▶ Directions
Of all the entries below, only the lines from the one with "756x538 pixels." up to and including the one with "Image resolution: width=1280" are to be duplicated exactly.
┏━━
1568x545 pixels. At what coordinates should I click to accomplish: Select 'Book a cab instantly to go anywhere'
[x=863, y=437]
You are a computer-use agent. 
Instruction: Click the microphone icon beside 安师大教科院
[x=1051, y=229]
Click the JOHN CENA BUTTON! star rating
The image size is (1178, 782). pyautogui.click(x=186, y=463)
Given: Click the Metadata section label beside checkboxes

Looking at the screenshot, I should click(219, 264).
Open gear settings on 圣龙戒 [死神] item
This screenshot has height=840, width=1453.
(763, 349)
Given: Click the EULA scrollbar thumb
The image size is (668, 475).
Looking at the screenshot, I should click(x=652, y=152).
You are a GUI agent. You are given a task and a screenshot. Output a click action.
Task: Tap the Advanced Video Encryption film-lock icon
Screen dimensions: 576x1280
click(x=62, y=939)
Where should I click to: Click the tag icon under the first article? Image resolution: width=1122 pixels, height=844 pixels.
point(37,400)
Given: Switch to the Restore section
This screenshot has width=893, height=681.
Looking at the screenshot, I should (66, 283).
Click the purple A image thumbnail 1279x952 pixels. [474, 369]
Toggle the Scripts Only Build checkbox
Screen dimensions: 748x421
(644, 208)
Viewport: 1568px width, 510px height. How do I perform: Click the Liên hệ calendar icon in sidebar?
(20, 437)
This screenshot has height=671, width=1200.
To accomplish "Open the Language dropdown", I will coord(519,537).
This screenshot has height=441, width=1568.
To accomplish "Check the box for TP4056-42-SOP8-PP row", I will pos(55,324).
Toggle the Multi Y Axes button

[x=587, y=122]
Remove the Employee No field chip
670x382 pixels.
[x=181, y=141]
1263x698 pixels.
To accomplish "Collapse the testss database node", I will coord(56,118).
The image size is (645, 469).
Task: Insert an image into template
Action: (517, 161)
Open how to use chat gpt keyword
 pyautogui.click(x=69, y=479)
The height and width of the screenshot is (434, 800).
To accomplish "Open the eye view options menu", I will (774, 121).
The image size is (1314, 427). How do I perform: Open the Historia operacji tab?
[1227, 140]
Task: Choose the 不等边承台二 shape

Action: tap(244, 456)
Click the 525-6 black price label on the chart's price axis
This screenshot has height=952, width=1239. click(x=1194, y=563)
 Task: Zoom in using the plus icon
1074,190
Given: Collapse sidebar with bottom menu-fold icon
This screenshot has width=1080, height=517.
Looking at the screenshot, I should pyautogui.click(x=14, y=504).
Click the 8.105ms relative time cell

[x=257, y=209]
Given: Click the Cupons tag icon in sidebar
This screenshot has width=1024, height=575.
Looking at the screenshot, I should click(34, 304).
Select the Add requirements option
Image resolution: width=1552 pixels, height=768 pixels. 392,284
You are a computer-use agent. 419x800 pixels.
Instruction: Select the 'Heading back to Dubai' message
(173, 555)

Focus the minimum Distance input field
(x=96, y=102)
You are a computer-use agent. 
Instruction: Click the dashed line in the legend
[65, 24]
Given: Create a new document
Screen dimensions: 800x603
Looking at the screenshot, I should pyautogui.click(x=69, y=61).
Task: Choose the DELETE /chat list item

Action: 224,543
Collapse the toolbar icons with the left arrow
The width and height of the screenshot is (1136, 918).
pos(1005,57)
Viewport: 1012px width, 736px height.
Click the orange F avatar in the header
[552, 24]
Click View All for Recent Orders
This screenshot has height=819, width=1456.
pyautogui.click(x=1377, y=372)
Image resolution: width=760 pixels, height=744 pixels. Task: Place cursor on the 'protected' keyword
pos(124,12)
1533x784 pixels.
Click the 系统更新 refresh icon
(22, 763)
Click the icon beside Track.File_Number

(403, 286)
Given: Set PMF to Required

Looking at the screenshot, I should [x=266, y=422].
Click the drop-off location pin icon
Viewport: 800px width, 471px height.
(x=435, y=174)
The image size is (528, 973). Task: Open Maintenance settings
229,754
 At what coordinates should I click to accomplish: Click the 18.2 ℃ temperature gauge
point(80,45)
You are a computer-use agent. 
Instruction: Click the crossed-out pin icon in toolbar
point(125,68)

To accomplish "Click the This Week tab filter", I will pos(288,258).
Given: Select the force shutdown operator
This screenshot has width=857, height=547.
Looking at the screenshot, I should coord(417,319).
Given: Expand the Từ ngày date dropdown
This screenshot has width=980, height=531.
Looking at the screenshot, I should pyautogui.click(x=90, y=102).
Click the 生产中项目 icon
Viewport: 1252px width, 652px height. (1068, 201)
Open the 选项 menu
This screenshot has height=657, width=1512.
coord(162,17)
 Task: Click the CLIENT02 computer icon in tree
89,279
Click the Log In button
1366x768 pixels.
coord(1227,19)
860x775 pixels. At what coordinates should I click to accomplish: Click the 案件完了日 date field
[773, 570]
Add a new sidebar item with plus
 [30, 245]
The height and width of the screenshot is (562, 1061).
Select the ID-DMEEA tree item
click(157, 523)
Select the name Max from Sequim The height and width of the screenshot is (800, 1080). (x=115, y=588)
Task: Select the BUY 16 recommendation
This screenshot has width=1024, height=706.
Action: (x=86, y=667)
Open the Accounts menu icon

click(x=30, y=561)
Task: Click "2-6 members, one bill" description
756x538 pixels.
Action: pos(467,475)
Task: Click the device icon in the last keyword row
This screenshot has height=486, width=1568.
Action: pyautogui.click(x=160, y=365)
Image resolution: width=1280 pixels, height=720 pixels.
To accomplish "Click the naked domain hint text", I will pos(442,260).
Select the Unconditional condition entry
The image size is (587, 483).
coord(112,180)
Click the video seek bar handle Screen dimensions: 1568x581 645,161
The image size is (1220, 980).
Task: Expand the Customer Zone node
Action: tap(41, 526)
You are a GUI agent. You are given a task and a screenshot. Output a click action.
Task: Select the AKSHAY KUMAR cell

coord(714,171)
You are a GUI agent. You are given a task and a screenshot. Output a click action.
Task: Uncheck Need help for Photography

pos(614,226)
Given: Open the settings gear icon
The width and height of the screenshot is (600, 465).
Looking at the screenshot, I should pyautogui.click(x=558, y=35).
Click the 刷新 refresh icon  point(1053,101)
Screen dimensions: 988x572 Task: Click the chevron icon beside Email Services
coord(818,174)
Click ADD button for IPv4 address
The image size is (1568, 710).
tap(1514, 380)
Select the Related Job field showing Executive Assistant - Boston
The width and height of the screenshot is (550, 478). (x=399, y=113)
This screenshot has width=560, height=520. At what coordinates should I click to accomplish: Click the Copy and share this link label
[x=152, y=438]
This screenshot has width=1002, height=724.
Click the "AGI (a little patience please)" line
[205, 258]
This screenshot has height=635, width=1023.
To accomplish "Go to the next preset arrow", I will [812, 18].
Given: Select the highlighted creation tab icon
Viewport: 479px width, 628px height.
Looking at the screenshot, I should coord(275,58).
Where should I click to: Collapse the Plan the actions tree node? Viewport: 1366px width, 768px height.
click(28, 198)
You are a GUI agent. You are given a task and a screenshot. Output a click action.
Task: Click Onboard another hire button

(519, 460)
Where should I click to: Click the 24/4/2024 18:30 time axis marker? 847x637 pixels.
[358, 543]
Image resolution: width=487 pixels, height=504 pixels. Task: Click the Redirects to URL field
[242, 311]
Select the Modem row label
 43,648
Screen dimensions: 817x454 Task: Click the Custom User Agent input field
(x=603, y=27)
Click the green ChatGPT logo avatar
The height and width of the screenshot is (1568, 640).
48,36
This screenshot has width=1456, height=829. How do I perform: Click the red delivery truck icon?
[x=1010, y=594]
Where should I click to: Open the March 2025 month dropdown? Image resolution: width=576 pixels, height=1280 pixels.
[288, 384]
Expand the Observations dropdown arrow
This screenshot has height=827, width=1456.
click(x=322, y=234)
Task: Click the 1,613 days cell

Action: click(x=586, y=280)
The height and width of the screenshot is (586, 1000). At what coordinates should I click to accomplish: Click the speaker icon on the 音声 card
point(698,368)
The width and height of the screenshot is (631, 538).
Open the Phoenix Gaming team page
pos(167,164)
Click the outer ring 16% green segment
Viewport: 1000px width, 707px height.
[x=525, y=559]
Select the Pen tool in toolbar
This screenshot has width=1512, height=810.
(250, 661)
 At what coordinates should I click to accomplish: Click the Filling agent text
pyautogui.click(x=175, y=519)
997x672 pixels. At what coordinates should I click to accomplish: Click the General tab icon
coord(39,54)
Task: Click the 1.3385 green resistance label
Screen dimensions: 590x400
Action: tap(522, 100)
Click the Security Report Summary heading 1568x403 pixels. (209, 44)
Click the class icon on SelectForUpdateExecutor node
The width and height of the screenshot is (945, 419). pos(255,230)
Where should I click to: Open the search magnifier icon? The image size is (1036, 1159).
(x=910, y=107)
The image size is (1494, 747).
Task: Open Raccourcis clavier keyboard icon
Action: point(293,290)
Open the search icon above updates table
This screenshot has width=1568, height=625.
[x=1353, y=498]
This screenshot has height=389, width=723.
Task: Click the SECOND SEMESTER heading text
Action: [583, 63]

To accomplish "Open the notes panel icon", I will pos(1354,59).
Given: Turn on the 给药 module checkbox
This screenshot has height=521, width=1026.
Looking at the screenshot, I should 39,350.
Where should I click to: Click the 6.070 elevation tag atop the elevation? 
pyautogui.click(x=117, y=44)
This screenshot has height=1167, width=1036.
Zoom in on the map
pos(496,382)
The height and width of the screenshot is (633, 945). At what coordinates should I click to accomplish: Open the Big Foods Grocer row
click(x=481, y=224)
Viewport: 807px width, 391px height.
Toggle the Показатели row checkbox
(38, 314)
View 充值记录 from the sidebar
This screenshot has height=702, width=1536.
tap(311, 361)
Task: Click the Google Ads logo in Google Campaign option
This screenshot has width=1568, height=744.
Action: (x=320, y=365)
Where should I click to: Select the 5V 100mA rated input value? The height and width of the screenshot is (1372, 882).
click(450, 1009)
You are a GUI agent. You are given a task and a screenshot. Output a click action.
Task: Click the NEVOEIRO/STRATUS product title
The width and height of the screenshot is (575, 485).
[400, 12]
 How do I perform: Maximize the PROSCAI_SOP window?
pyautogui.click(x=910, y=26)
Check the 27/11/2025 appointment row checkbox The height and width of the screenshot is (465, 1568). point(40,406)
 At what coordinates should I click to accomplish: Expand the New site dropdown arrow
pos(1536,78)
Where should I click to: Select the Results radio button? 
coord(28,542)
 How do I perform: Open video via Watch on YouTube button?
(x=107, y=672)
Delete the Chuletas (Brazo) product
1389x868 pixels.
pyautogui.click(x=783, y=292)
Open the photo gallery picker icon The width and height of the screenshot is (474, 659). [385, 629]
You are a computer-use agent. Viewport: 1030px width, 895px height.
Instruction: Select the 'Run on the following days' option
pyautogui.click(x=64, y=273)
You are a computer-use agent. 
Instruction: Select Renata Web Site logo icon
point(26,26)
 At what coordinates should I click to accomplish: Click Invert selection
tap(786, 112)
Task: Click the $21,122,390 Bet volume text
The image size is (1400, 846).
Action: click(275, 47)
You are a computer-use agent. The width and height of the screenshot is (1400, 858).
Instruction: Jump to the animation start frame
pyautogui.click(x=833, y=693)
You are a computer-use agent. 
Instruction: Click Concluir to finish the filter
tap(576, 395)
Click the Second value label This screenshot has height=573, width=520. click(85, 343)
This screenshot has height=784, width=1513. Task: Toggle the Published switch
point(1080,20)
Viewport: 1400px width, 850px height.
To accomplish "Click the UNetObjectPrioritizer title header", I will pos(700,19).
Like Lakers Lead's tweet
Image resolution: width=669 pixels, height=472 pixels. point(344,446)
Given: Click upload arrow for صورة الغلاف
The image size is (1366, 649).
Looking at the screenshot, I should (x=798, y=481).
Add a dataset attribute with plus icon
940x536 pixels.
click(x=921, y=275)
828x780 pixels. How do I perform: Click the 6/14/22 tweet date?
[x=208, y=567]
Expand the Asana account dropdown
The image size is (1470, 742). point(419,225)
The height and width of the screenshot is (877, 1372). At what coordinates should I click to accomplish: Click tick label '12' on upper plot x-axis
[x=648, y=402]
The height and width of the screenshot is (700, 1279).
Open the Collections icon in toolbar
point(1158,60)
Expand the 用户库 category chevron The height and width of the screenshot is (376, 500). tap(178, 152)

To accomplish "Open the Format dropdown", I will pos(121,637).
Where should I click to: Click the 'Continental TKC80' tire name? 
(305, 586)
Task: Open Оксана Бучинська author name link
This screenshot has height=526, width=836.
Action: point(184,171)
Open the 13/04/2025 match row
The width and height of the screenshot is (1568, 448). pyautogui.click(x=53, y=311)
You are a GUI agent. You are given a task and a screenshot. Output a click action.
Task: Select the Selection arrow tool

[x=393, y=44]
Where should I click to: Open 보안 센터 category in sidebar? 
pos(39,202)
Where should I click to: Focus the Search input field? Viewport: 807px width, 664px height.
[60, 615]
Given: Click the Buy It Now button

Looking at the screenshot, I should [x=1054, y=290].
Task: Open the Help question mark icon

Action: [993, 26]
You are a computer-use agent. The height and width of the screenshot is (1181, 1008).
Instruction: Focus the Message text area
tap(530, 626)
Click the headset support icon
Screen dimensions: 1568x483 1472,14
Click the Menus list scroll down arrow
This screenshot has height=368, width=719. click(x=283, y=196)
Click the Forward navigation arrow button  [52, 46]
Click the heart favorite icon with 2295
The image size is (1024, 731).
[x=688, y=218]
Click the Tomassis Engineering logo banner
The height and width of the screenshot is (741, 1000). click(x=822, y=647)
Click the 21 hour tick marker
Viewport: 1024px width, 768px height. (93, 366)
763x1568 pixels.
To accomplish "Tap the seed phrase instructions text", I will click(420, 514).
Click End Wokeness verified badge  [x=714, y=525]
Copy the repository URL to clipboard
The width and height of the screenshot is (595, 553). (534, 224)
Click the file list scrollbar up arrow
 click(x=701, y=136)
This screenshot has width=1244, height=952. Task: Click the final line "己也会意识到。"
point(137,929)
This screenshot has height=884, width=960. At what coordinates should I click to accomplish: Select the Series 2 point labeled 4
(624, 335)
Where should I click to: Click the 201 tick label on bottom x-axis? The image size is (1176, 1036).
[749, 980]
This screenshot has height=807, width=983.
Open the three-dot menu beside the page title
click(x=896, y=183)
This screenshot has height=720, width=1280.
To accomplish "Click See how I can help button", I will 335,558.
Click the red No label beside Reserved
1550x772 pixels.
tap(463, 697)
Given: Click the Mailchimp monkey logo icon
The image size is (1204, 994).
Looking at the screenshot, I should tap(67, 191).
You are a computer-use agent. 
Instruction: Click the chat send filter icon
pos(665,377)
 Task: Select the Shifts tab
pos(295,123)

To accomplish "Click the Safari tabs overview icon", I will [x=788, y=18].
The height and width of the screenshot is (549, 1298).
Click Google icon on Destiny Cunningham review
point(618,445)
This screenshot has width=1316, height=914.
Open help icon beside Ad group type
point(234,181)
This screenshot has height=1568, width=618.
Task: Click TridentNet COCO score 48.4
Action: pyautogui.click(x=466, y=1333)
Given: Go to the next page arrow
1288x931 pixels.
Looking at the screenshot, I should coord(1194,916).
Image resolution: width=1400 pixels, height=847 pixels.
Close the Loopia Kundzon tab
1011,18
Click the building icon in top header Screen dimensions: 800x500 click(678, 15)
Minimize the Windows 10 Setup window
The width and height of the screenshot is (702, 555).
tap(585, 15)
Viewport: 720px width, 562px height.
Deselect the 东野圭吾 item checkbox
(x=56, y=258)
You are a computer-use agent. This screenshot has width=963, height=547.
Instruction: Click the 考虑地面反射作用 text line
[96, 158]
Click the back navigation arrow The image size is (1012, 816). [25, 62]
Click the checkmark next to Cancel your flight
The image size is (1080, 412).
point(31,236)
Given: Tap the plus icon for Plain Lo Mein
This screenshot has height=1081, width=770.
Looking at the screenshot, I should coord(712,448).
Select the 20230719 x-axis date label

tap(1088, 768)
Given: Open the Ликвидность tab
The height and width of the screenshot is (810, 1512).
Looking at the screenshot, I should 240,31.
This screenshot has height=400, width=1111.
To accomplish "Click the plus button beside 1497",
┗━━
▶ Written response
756x538 pixels.
Action: pos(467,475)
Task: Click the device icon in the last keyword row
This screenshot has height=486, width=1568.
Action: pyautogui.click(x=160, y=365)
Image resolution: width=1280 pixels, height=720 pixels.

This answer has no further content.